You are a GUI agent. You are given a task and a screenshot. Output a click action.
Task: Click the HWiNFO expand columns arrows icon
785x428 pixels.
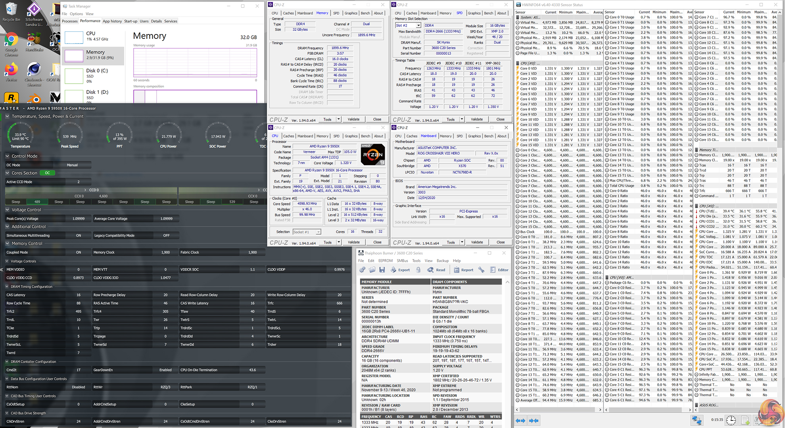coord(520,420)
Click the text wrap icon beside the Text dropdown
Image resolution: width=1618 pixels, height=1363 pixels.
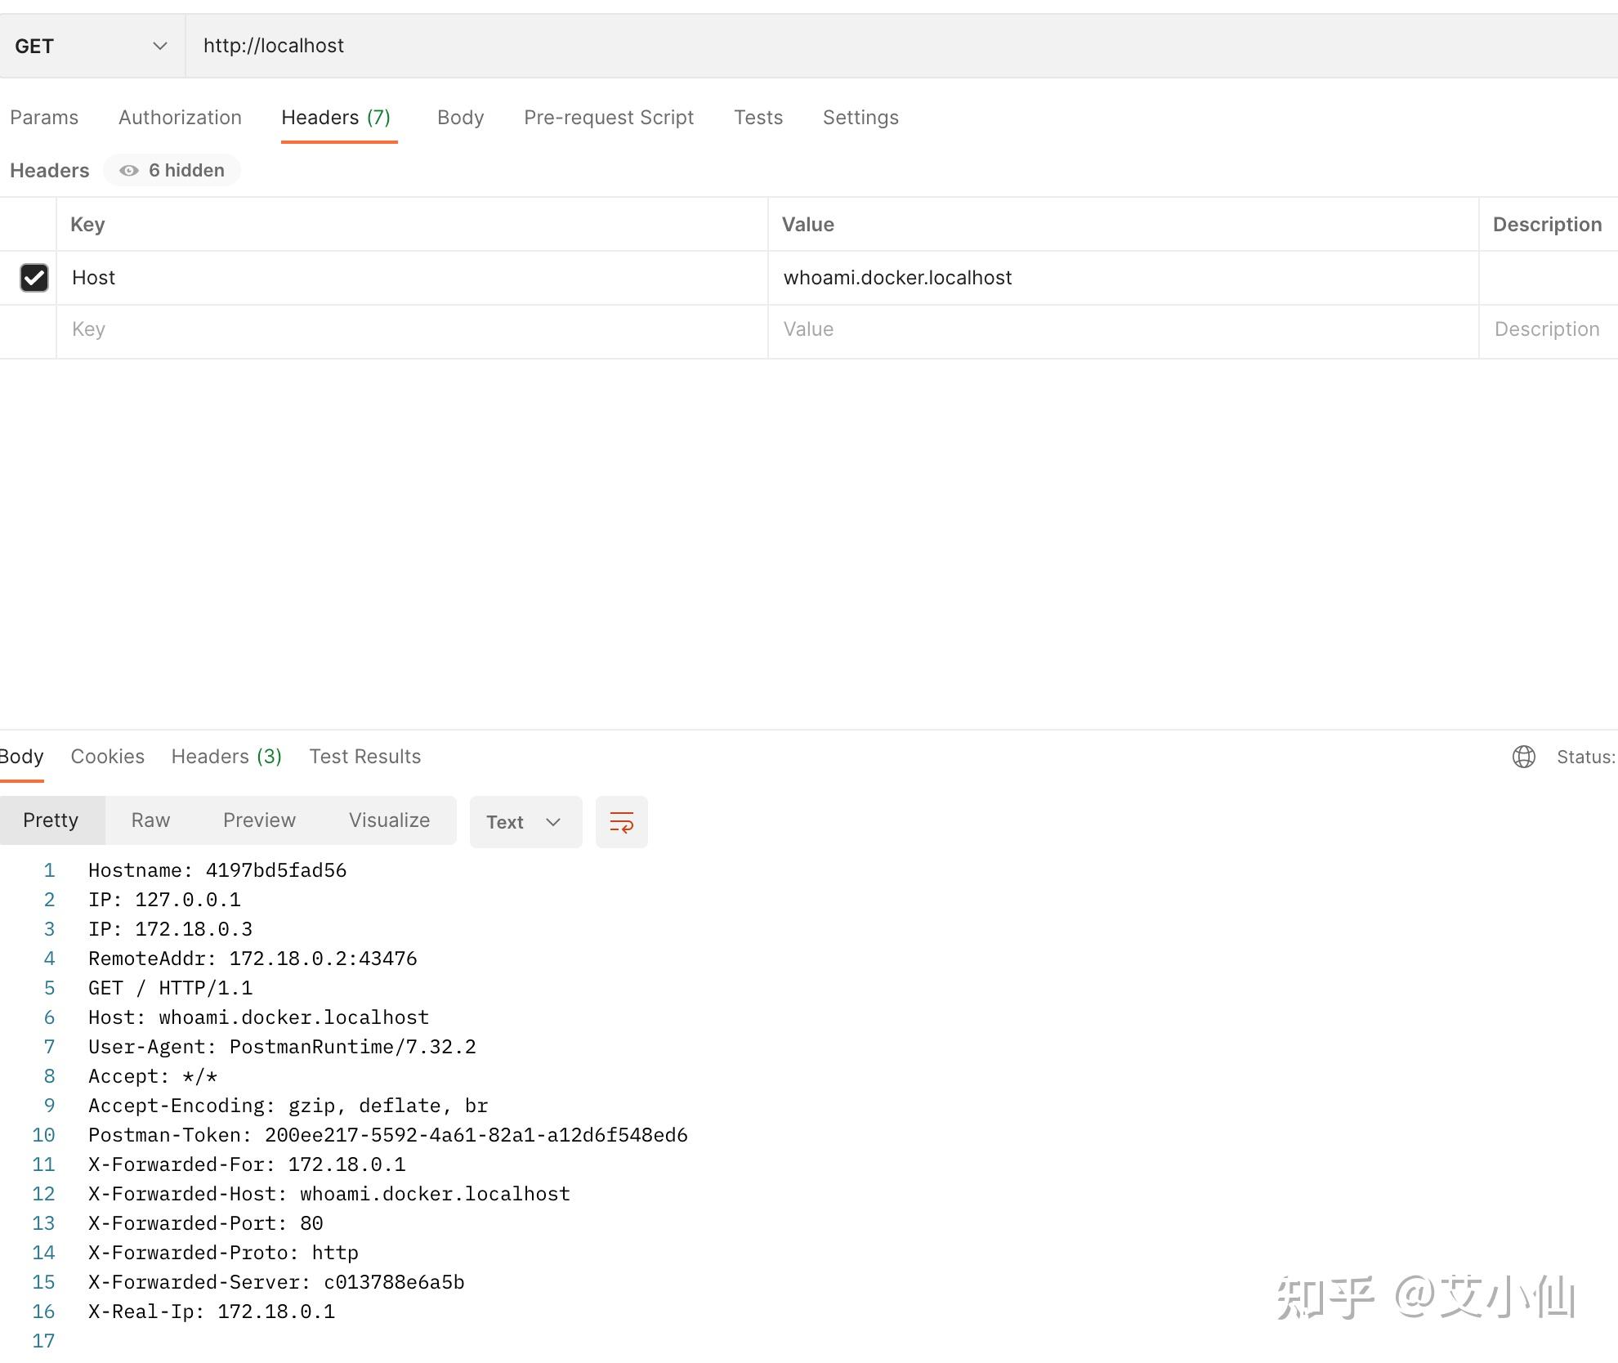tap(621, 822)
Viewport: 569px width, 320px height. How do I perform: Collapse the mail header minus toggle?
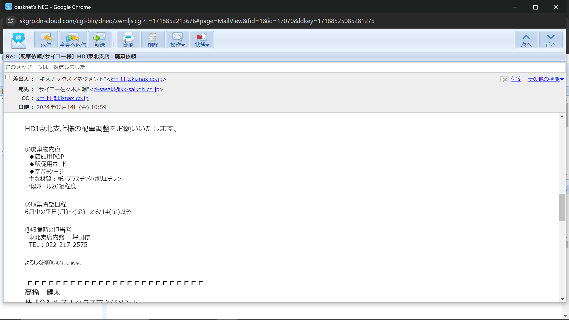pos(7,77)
******
- **About this task**
Filter the records for lines containing the word "icon" and copy each one.

- **Result**
Task: Click the HWiNFO expand columns arrows icon
Click the text wrap icon beside the Text dropdown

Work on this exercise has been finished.